• _WHAT THE TASK ASKS_
Every record below is to be restated word for word.

• _INPUT_
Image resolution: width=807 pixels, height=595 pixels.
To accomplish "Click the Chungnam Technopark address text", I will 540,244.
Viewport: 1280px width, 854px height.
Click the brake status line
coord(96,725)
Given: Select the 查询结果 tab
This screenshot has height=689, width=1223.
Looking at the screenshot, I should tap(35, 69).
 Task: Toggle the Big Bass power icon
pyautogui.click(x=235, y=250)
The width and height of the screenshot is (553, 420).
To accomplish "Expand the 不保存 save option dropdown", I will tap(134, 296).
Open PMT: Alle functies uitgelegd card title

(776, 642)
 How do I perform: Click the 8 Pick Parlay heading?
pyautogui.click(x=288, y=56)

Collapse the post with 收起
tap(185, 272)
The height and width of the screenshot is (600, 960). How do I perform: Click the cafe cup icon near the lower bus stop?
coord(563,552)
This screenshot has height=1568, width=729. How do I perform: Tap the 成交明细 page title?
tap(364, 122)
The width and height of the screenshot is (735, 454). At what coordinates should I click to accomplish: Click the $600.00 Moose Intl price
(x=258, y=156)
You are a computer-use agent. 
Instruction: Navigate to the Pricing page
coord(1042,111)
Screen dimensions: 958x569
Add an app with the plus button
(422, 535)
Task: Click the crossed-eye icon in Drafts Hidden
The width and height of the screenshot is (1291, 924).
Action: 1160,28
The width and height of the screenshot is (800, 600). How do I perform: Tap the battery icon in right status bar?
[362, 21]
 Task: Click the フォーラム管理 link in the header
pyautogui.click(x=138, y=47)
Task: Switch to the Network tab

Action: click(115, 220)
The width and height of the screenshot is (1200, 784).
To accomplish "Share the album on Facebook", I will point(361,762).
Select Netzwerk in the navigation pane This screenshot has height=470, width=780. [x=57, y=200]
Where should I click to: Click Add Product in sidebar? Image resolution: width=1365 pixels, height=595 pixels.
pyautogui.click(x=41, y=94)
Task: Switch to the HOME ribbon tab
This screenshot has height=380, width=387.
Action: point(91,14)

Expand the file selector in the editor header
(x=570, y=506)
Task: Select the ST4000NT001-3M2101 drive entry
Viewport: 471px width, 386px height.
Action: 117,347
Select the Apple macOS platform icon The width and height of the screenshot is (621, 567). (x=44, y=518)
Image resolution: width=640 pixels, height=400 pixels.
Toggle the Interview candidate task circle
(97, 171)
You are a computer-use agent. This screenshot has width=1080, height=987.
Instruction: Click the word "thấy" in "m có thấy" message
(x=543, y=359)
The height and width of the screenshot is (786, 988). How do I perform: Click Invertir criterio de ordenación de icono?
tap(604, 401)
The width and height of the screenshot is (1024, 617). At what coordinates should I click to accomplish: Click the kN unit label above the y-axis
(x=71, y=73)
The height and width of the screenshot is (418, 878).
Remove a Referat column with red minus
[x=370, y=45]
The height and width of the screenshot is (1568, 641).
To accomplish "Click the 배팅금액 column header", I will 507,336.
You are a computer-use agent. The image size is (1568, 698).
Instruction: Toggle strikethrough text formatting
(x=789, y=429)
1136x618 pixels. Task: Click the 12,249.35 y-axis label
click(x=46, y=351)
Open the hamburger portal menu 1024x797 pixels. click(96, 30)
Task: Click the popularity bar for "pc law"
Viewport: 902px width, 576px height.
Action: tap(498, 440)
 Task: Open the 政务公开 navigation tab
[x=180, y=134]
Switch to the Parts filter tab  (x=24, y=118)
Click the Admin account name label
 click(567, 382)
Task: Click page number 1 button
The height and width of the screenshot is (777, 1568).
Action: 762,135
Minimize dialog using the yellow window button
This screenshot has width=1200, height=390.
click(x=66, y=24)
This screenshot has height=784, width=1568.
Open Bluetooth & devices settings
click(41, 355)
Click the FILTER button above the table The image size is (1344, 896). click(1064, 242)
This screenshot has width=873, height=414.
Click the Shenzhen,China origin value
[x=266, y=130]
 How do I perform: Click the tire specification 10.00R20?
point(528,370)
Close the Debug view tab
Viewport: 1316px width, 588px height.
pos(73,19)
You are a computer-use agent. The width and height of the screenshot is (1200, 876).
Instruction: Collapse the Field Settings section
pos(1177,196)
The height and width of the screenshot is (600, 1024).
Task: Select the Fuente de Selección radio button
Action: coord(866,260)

• _FINAL ANSWER_
Image resolution: width=807 pixels, height=595 pixels.
To accomplish "Click the Chungnam Technopark address text", I will 540,244.
Viewport: 1280px width, 854px height.
Click the brake status line
coord(96,725)
Given: Select the 查询结果 tab
This screenshot has height=689, width=1223.
Looking at the screenshot, I should tap(35, 69).
 Task: Toggle the Big Bass power icon
pyautogui.click(x=235, y=250)
The width and height of the screenshot is (553, 420).
To accomplish "Expand the 不保存 save option dropdown", I will tap(134, 296).
Open PMT: Alle functies uitgelegd card title

(776, 642)
 How do I perform: Click the 8 Pick Parlay heading?
pyautogui.click(x=288, y=56)

Collapse the post with 收起
tap(185, 272)
The height and width of the screenshot is (600, 960). How do I perform: Click the cafe cup icon near the lower bus stop?
coord(563,552)
This screenshot has height=1568, width=729. How do I perform: Tap the 成交明细 page title?
tap(364, 122)
The width and height of the screenshot is (735, 454). At what coordinates should I click to accomplish: Click the $600.00 Moose Intl price
(x=258, y=156)
You are a computer-use agent. 
Instruction: Navigate to the Pricing page
coord(1042,111)
Screen dimensions: 958x569
Add an app with the plus button
(422, 535)
Task: Click the crossed-eye icon in Drafts Hidden
The width and height of the screenshot is (1291, 924).
Action: 1160,28
The width and height of the screenshot is (800, 600). How do I perform: Tap the battery icon in right status bar?
[362, 21]
 Task: Click the フォーラム管理 link in the header
pyautogui.click(x=138, y=47)
Task: Switch to the Network tab

Action: click(115, 220)
The width and height of the screenshot is (1200, 784).
To accomplish "Share the album on Facebook", I will point(361,762).
Select Netzwerk in the navigation pane This screenshot has height=470, width=780. [x=57, y=200]
Where should I click to: Click Add Product in sidebar? Image resolution: width=1365 pixels, height=595 pixels.
pyautogui.click(x=41, y=94)
Task: Switch to the HOME ribbon tab
This screenshot has height=380, width=387.
Action: point(91,14)

Expand the file selector in the editor header
(x=570, y=506)
Task: Select the ST4000NT001-3M2101 drive entry
Viewport: 471px width, 386px height.
Action: 117,347
Select the Apple macOS platform icon The width and height of the screenshot is (621, 567). (x=44, y=518)
Image resolution: width=640 pixels, height=400 pixels.
Toggle the Interview candidate task circle
(97, 171)
You are a computer-use agent. This screenshot has width=1080, height=987.
Instruction: Click the word "thấy" in "m có thấy" message
(x=543, y=359)
The height and width of the screenshot is (786, 988). How do I perform: Click Invertir criterio de ordenación de icono?
tap(604, 401)
The width and height of the screenshot is (1024, 617). At what coordinates should I click to accomplish: Click the kN unit label above the y-axis
(x=71, y=73)
The height and width of the screenshot is (418, 878).
Remove a Referat column with red minus
[x=370, y=45]
The height and width of the screenshot is (1568, 641).
To accomplish "Click the 배팅금액 column header", I will 507,336.
You are a computer-use agent. The image size is (1568, 698).
Instruction: Toggle strikethrough text formatting
(x=789, y=429)
1136x618 pixels. Task: Click the 12,249.35 y-axis label
click(x=46, y=351)
Open the hamburger portal menu 1024x797 pixels. click(96, 30)
Task: Click the popularity bar for "pc law"
Viewport: 902px width, 576px height.
Action: tap(498, 440)
 Task: Open the 政务公开 navigation tab
[x=180, y=134]
Switch to the Parts filter tab  (x=24, y=118)
Click the Admin account name label
 click(567, 382)
Task: Click page number 1 button
The height and width of the screenshot is (777, 1568).
Action: 762,135
Minimize dialog using the yellow window button
This screenshot has width=1200, height=390.
click(x=66, y=24)
This screenshot has height=784, width=1568.
Open Bluetooth & devices settings
click(41, 355)
Click the FILTER button above the table The image size is (1344, 896). click(1064, 242)
This screenshot has width=873, height=414.
Click the Shenzhen,China origin value
[x=266, y=130]
 How do I perform: Click the tire specification 10.00R20?
point(528,370)
Close the Debug view tab
Viewport: 1316px width, 588px height.
pos(73,19)
You are a computer-use agent. The width and height of the screenshot is (1200, 876).
Instruction: Collapse the Field Settings section
pos(1177,196)
The height and width of the screenshot is (600, 1024).
Task: Select the Fuente de Selección radio button
Action: coord(866,260)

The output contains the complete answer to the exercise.